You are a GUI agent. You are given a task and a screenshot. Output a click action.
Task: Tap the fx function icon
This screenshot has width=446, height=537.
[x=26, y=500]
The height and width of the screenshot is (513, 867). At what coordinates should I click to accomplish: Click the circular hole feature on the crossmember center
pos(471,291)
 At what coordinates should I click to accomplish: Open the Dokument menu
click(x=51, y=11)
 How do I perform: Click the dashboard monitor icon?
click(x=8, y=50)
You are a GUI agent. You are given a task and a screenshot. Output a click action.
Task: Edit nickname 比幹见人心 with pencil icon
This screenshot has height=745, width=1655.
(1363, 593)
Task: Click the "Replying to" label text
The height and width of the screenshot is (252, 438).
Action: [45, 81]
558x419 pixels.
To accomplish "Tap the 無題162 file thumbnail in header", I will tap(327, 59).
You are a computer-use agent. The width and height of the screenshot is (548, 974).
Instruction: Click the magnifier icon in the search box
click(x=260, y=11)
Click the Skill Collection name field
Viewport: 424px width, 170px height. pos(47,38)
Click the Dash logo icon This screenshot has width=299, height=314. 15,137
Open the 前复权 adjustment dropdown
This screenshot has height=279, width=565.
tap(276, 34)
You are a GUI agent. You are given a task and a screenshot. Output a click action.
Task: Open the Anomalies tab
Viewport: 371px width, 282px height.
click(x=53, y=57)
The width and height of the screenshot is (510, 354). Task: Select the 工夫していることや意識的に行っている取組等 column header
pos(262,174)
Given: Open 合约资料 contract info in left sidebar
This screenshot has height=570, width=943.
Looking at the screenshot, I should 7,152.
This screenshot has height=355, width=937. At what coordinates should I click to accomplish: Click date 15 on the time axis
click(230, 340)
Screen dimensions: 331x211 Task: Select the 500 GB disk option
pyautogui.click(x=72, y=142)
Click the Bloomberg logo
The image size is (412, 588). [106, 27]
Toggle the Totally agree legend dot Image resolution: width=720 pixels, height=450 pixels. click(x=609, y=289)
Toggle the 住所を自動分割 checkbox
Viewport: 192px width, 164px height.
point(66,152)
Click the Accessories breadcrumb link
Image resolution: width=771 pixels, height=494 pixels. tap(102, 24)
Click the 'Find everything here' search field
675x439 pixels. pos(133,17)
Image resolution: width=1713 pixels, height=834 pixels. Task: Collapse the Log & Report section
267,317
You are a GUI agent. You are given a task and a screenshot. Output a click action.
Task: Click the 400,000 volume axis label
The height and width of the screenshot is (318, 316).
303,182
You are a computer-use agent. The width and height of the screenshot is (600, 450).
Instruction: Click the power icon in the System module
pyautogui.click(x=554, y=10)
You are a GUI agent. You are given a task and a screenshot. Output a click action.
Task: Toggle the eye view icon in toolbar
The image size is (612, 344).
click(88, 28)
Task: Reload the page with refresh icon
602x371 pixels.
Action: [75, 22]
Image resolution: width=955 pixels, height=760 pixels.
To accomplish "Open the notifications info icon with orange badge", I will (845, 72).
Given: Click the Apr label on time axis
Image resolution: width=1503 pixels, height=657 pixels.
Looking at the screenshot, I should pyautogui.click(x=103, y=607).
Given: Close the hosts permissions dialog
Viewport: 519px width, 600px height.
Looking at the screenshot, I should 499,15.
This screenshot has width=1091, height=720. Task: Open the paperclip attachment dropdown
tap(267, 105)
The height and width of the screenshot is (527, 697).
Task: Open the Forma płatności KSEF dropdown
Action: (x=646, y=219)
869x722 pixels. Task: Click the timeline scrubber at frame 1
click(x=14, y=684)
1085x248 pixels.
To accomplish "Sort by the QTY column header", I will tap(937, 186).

| AIM OF THE TASK |
Print the data word for word.

| RESPONSE FOR THIS EXERCISE |
You are a GUI agent. You are given a task and a screenshot. Output a click action.
Task: Tap the fx function icon
This screenshot has width=446, height=537.
[x=26, y=500]
The height and width of the screenshot is (513, 867). At what coordinates should I click to accomplish: Click the circular hole feature on the crossmember center
pos(471,291)
 At what coordinates should I click to accomplish: Open the Dokument menu
click(x=51, y=11)
 How do I perform: Click the dashboard monitor icon?
click(x=8, y=50)
You are a GUI agent. You are given a task and a screenshot. Output a click action.
Task: Edit nickname 比幹见人心 with pencil icon
This screenshot has height=745, width=1655.
(1363, 593)
Task: Click the "Replying to" label text
The height and width of the screenshot is (252, 438).
Action: [45, 81]
558x419 pixels.
To accomplish "Tap the 無題162 file thumbnail in header", I will tap(327, 59).
You are a computer-use agent. The width and height of the screenshot is (548, 974).
Instruction: Click the magnifier icon in the search box
click(x=260, y=11)
Click the Skill Collection name field
Viewport: 424px width, 170px height. pos(47,38)
Click the Dash logo icon This screenshot has width=299, height=314. 15,137
Open the 前复权 adjustment dropdown
This screenshot has height=279, width=565.
tap(276, 34)
You are a GUI agent. You are given a task and a screenshot. Output a click action.
Task: Open the Anomalies tab
Viewport: 371px width, 282px height.
click(x=53, y=57)
The width and height of the screenshot is (510, 354). Task: Select the 工夫していることや意識的に行っている取組等 column header
pos(262,174)
Given: Open 合约资料 contract info in left sidebar
This screenshot has height=570, width=943.
Looking at the screenshot, I should 7,152.
This screenshot has height=355, width=937. At what coordinates should I click to accomplish: Click date 15 on the time axis
click(230, 340)
Screen dimensions: 331x211 Task: Select the 500 GB disk option
pyautogui.click(x=72, y=142)
Click the Bloomberg logo
The image size is (412, 588). [106, 27]
Toggle the Totally agree legend dot Image resolution: width=720 pixels, height=450 pixels. click(x=609, y=289)
Toggle the 住所を自動分割 checkbox
Viewport: 192px width, 164px height.
point(66,152)
Click the Accessories breadcrumb link
Image resolution: width=771 pixels, height=494 pixels. tap(102, 24)
Click the 'Find everything here' search field
675x439 pixels. pos(133,17)
Image resolution: width=1713 pixels, height=834 pixels. Task: Collapse the Log & Report section
267,317
You are a GUI agent. You are given a task and a screenshot. Output a click action.
Task: Click the 400,000 volume axis label
The height and width of the screenshot is (318, 316).
303,182
You are a computer-use agent. The width and height of the screenshot is (600, 450).
Instruction: Click the power icon in the System module
pyautogui.click(x=554, y=10)
You are a GUI agent. You are given a task and a screenshot. Output a click action.
Task: Toggle the eye view icon in toolbar
The image size is (612, 344).
click(88, 28)
Task: Reload the page with refresh icon
602x371 pixels.
Action: [75, 22]
Image resolution: width=955 pixels, height=760 pixels.
To accomplish "Open the notifications info icon with orange badge", I will (845, 72).
Given: Click the Apr label on time axis
Image resolution: width=1503 pixels, height=657 pixels.
Looking at the screenshot, I should pyautogui.click(x=103, y=607).
Given: Close the hosts permissions dialog
Viewport: 519px width, 600px height.
Looking at the screenshot, I should 499,15.
This screenshot has width=1091, height=720. Task: Open the paperclip attachment dropdown
tap(267, 105)
The height and width of the screenshot is (527, 697).
Task: Open the Forma płatności KSEF dropdown
Action: (x=646, y=219)
869x722 pixels. Task: Click the timeline scrubber at frame 1
click(x=14, y=684)
1085x248 pixels.
To accomplish "Sort by the QTY column header", I will tap(937, 186).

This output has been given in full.